I can't accept that “Johnson's problems stemmed from his liberal domestic policies, not from his war,” either. It was the Vietnam War that was his political and personal undoing, not the expansive, popularly-supported legislation he shepherded through Congress. Unprecedented strides were made in education, civil rights, and Medicare was invented. Safety nets were provided the poor and disadvantaged. It took a very long time to “starve” those “beasts,” to coin a phrase of derision so enjoyed by the right. Untold lives were saved and improved by those great legislative victories. It would be wonderful to see the numbers of people educated, fed, and given basic medical care.

It was after the 1968 Tet Offensive that American public opinion began to shift about the Vietnam War.
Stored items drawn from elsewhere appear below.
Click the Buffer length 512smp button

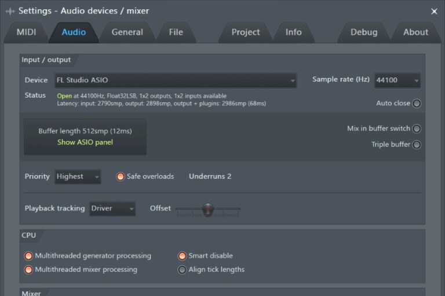click(x=85, y=131)
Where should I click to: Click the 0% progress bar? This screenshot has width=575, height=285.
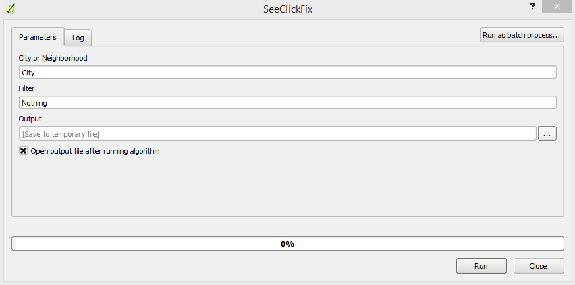click(x=288, y=244)
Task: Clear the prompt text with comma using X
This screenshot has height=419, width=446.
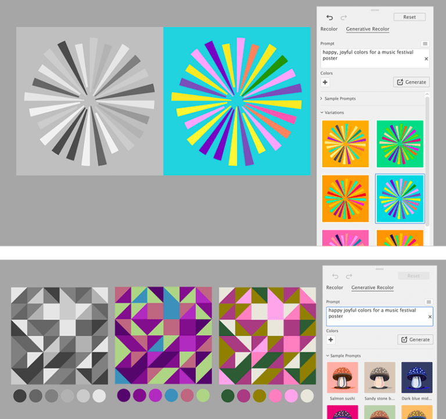Action: tap(426, 59)
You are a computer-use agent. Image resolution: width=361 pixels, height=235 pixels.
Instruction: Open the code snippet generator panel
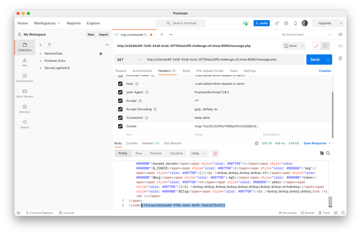340,46
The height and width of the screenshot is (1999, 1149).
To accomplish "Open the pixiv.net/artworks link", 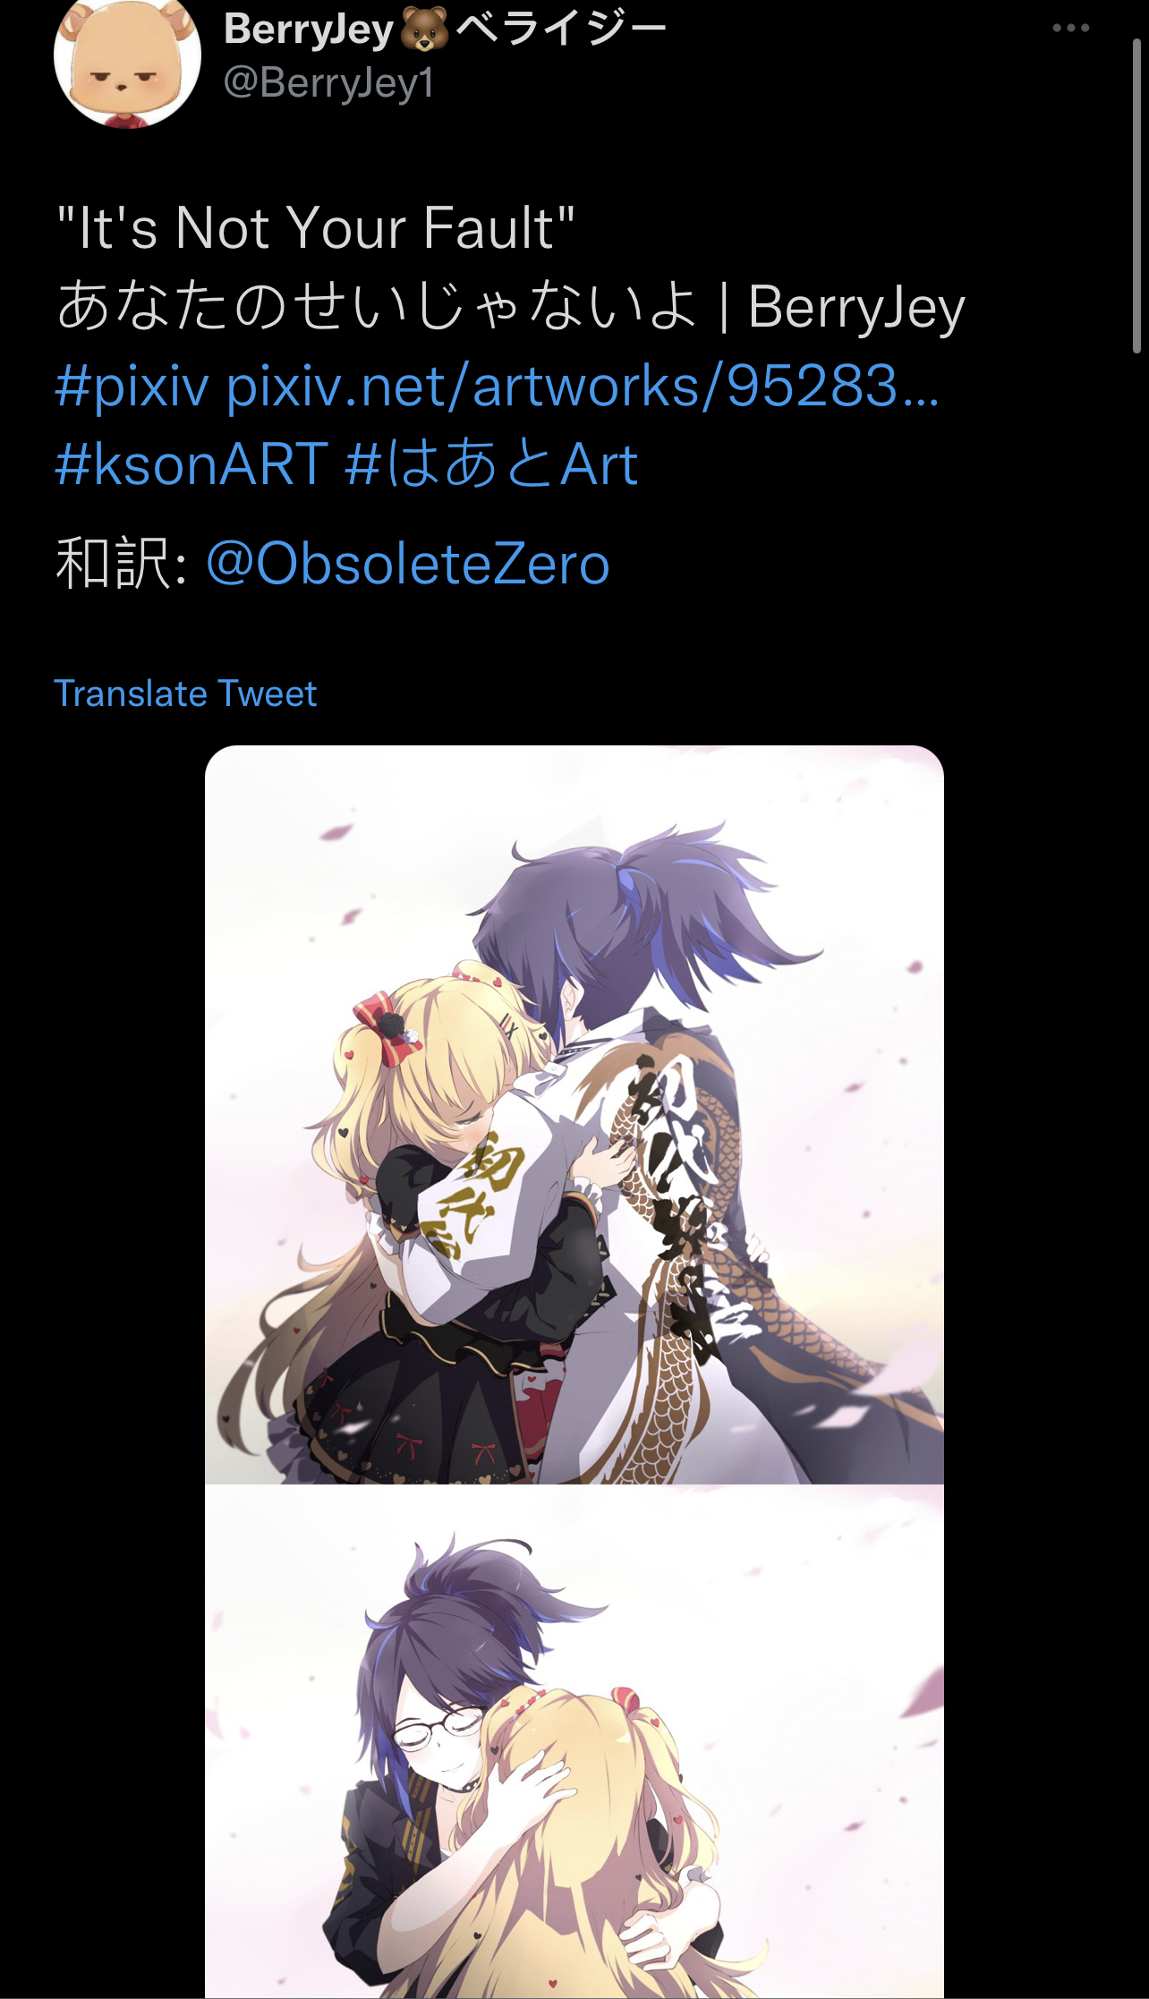I will 582,387.
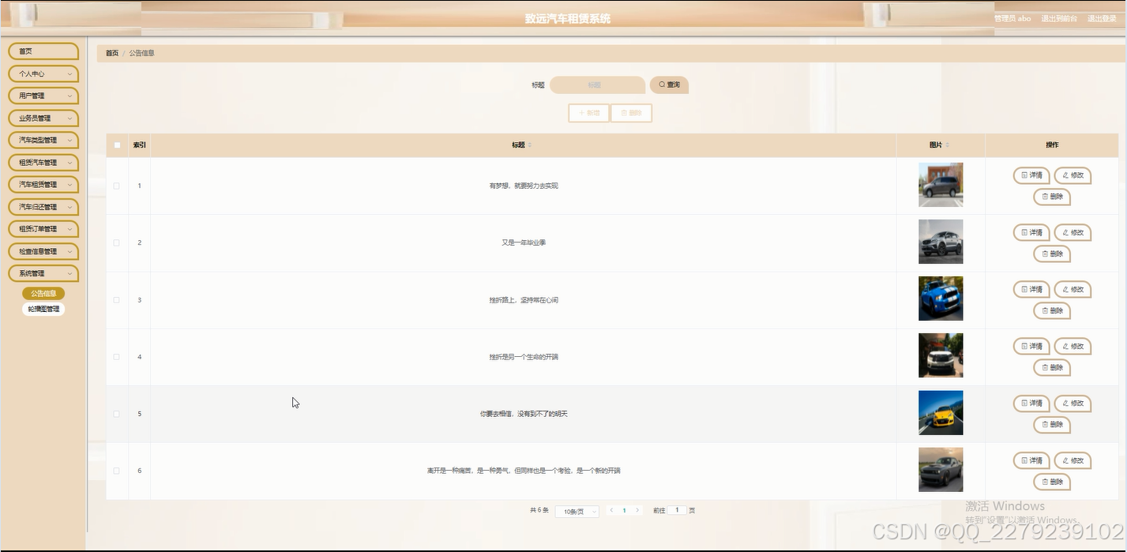Open the 轮播图管理 submenu item
This screenshot has width=1127, height=552.
[44, 309]
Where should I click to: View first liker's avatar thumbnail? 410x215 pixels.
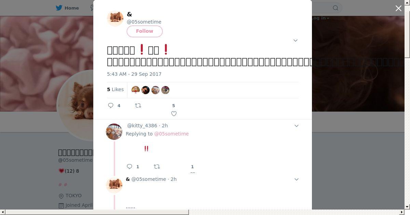coord(136,90)
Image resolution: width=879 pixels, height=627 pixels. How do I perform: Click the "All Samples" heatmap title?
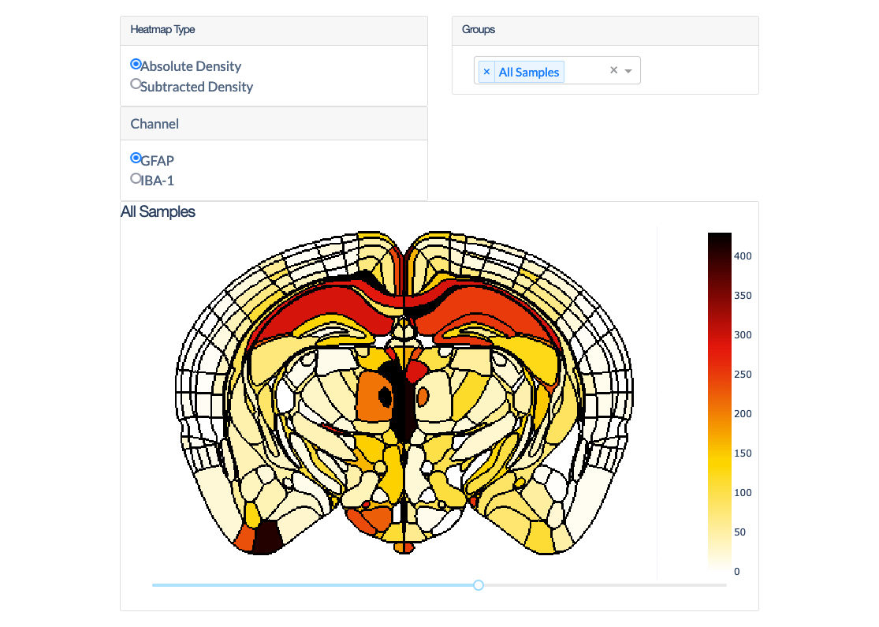click(x=158, y=211)
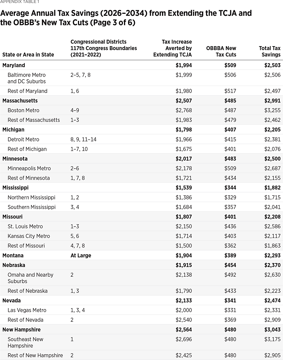The image size is (283, 360).
Task: Select the Rest of Nevada $2,909 total
Action: tap(273, 320)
And I'm old enough to remember when many of the Americans I was among who “worked hard and played by the rules,” hardly “left-wing, Hollywood and Broadway or college” woke up to the horrors of the war on a variety of levels. CBS anchorman Walter Cronkite, hardly an American subversive, broke the ranks of objective reporting to make the editorial comment of his career against the Vietnam War.

To this day, I'm thankful to all who stood against the travesty of our lying, failed policy and war in Vietnam, and I believe the war ended sooner because of those protest efforts. We are once again in the throes of a lying, failed foreign policy in Iraq, and the sooner our orchestration of and involvement in this fiasco ends, as far as I am concerned, the better.

If the less impassioned contempt for the Iraq War reflected in U.S. public opinion polls now brings the Iraq War nightmare to an end better and sooner than the Vietnam War, may it be so. Comparisons of the shifting public opinions during both wars might deserve a better examination.

Name: Joe Raskin
Hometown:
Brooklyn, NY

Dr. Alterman:

While Isiah Thomas deserves to be fired (and not just for what happened on Saturday night), his firing will not matter. Cablevision and the Dolan family still own the team.

2006 marks the 49th and last year that I have been a passionate Knicks fan. When I became a fan, players like Richie Guerin and Willie Naulls were in the line-up. They were good players; unfortunately, the rosters of the other teams included the names of Bill Russell, Wilt Chamberlain, and Oscar Robertson. They didn't win a lot of games, but they played like they cared, and it made me appreciate the wonderful teams of a decade or so later all the more.

The Knicks will not be a force again until there is a complete housecleaning. Unfortunately, I won't care. For the first time since Julius Erving left, the Nets interest me.